Liszt si offrì di rimaneggiare e scorciare la partitura e in questa versione l’opera venne data a Weimar nel 1852, ma senza successo. A questa segui­rono innumerevoli altre versioni fino all’ultima edizione critica del 1966 su cui si basa questa produzione del Festival di Salisburgo del 2007. E in effetti opera difficile da eseguire lo è: vicenda astrusa, pezzi musicali disuguali accostati un po’ alla rinfusa e di ardua esecuzione, cori a squarciagola e una orchestrazione improba. Il tutto è affrontato qui con una messa in scena che all’inizio può lasciare interdetti, ma che con l’andare del tempo si rivela forse l’unica possibile e anche il compassato pub­blico sali­sburghese alla fine ne è conquistato. Le stravaganti invenzioni del regista Philipp Stölzl rimandano a mondi distanti dalle consuetudini dell’opera liri­ca tradizionale: cinema, video pop, fumetti, illustrazione fan­tascientifica, ki­tsch sfrenato. Tutto è però consono allo stile dell’opera con il suo continuo carnevale (sì, la celebre Ouverture caratteristica provie­ne dall’opera), i personaggi grotteschi, gli scoppi nell’orchestra.

A tenere assieme il tutto Valerij Gergiev sul podio e una schiera di can­tanti non eccelsi, ma efficaci nelle loro rispettive parti. Burkhard Fritz, un Cellini di borgata in canotta, tiene testa all’impervia parte, ma fa rimpiangere Nicolai Gedda o John Vickers. Delle due interpreti femminili la Kate Al­drich come Ascanio (una specie di C3P0 di Guerre Stellari) è quella che più stupisce per le prodezze vocali. Laurent Naouri è l’unico a cantare nella sua lingua e si mostra a suo agio come in un’operetta di Offenbach.

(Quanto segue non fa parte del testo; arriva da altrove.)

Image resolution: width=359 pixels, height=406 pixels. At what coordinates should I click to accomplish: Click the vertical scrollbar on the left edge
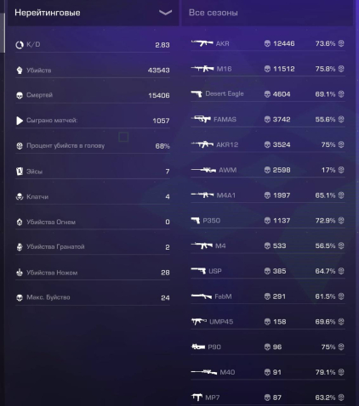[x=3, y=32]
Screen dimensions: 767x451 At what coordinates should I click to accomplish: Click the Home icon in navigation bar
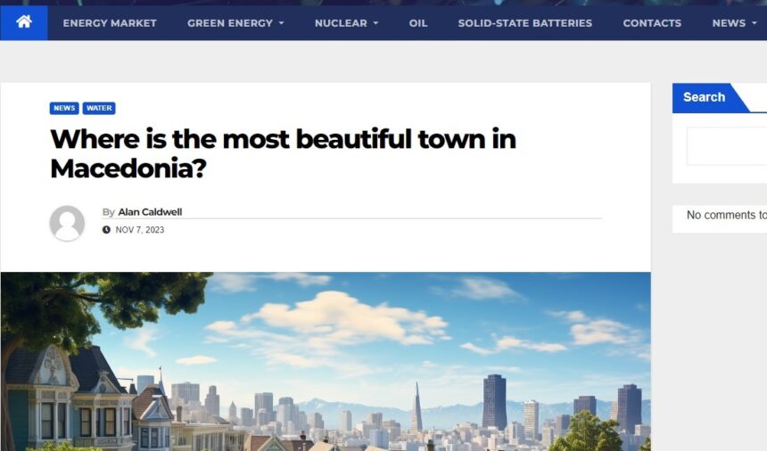[x=24, y=22]
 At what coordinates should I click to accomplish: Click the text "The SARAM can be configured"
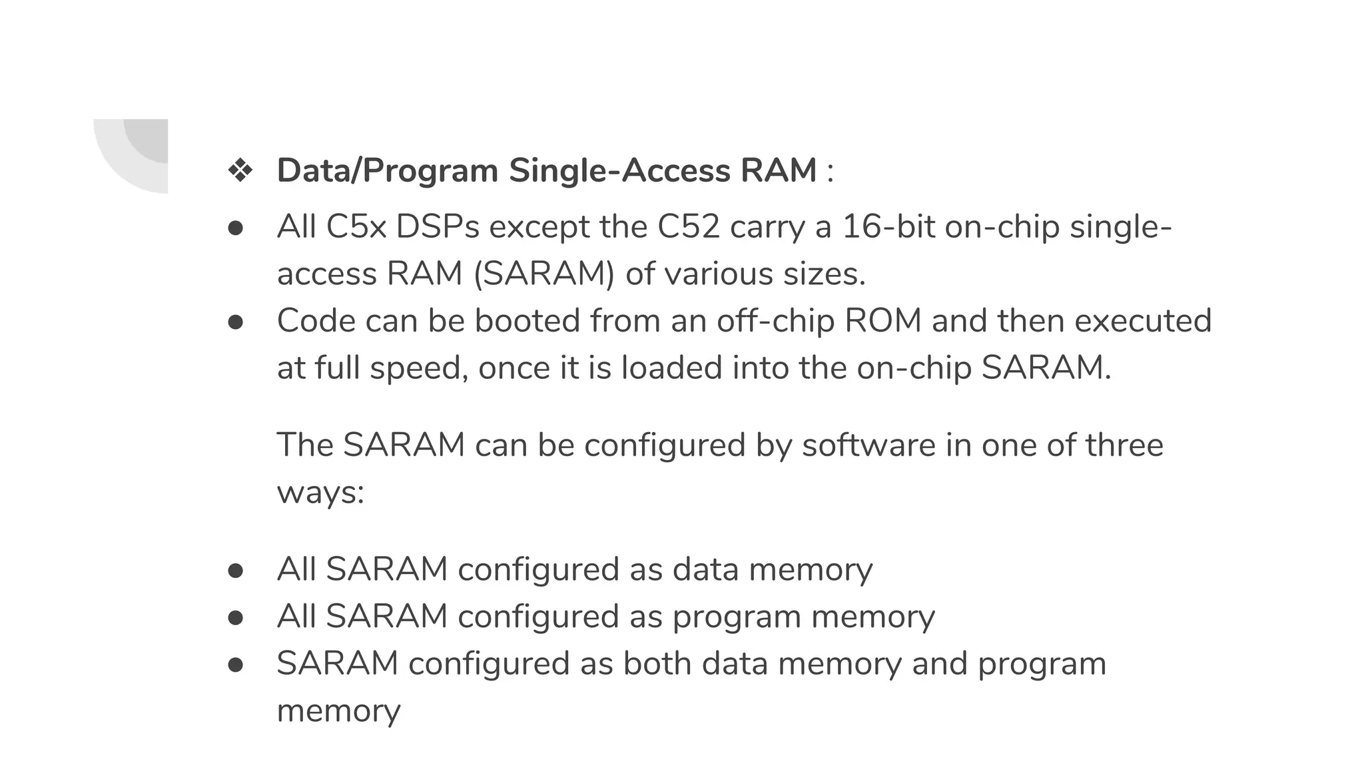pyautogui.click(x=511, y=445)
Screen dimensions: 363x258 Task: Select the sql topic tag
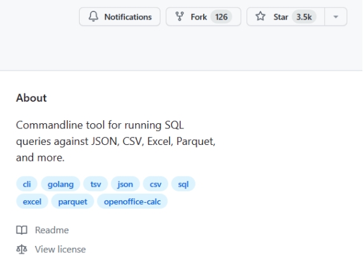(x=183, y=184)
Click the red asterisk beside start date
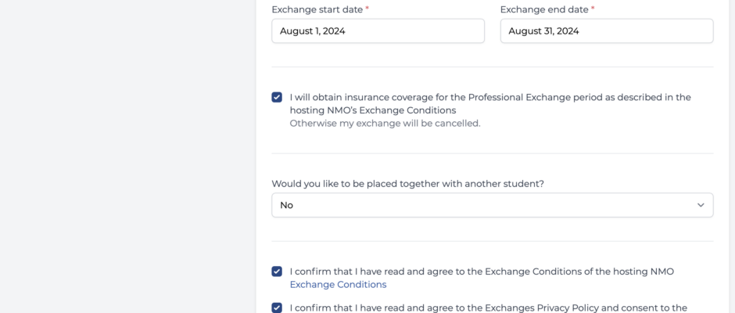This screenshot has width=735, height=313. [x=367, y=9]
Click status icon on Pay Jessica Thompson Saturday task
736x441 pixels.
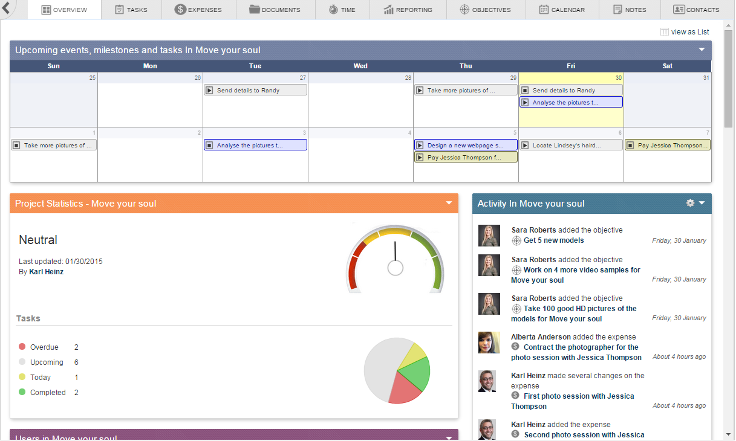pos(630,145)
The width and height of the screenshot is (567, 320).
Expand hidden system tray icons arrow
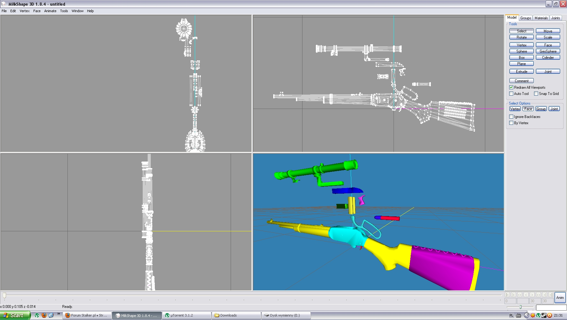526,315
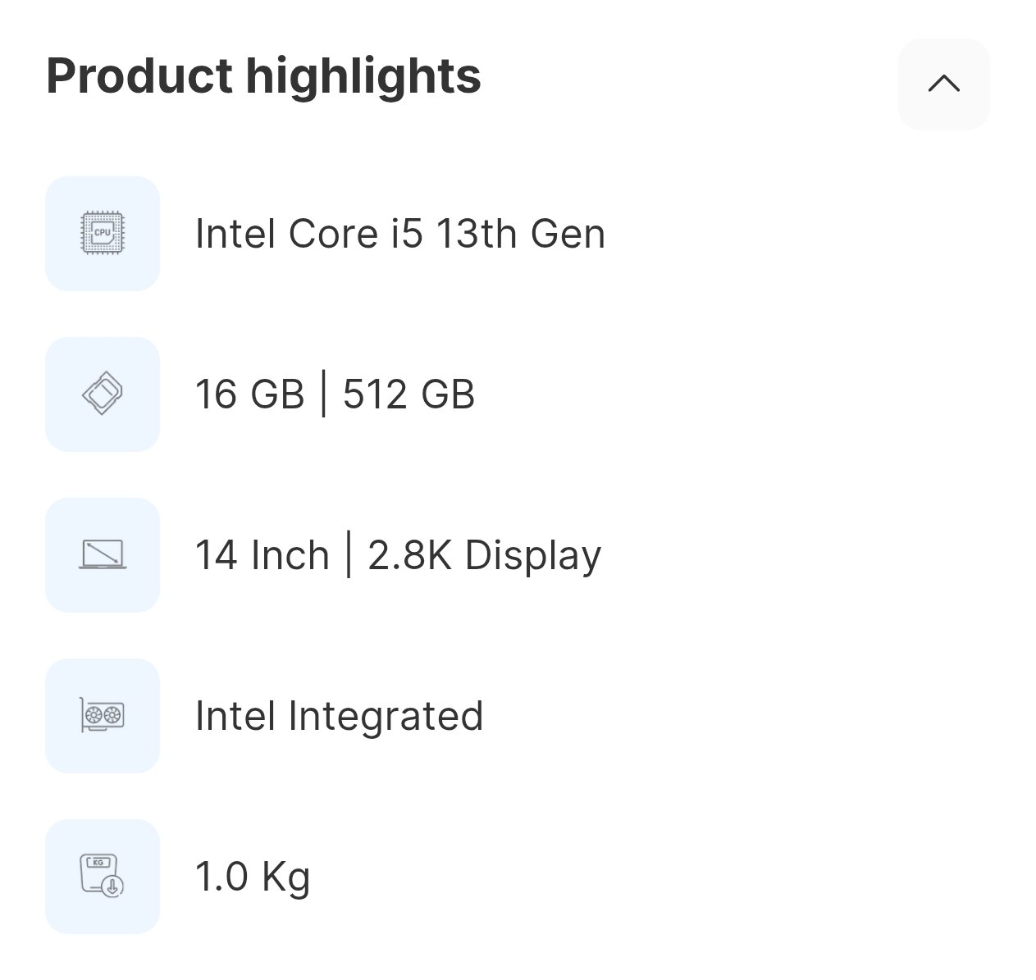Click the word 'highlights' in the heading
The image size is (1036, 980).
[x=363, y=75]
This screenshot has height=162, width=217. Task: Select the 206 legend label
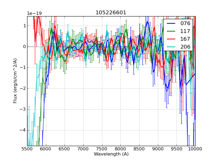point(185,47)

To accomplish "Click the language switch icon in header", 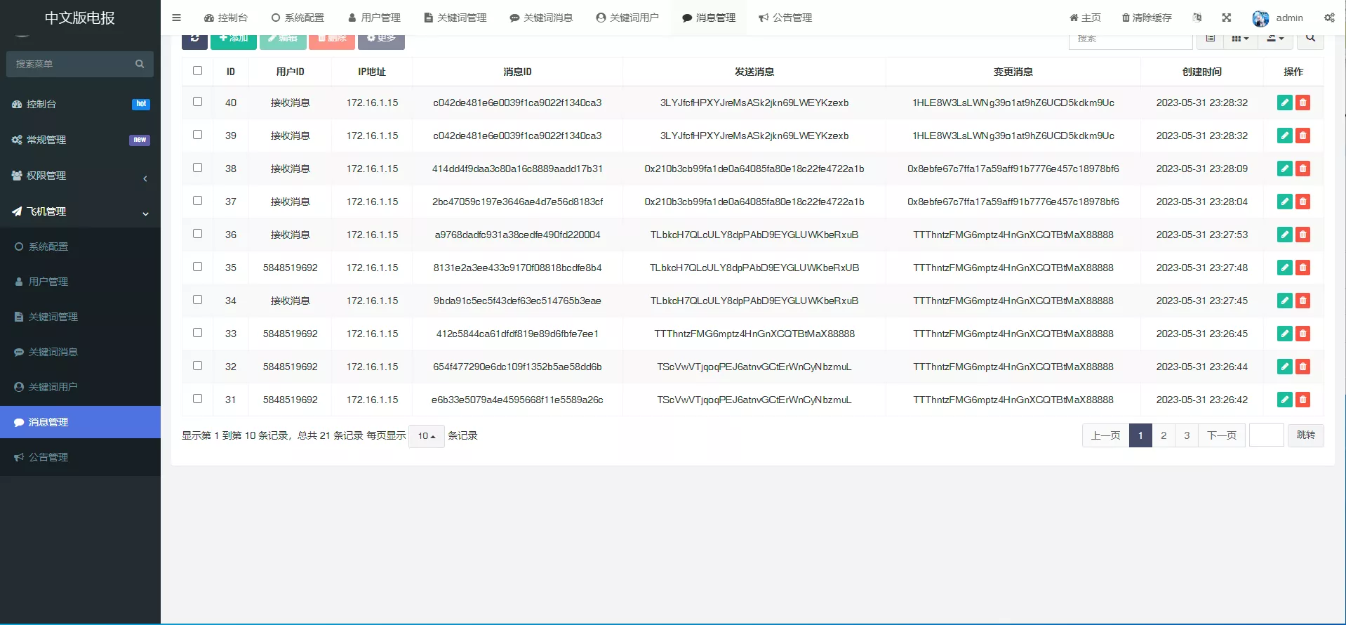I will (1197, 18).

La regia video con i molti primi piani dei singoli coristi si perde un po’ quello che avviene in scena: dall’ouverture con la metropoli alla Blade Runner, all’assalto alla cantina (qui un chiosco di liquori) della folla in ma­schera, alla fusione della statua in una fucina che sa invece di Metro­polis. Da que­sto fitto mosaico ci si rende conto della complessità dello spettacolo che perde della sua forza in disco.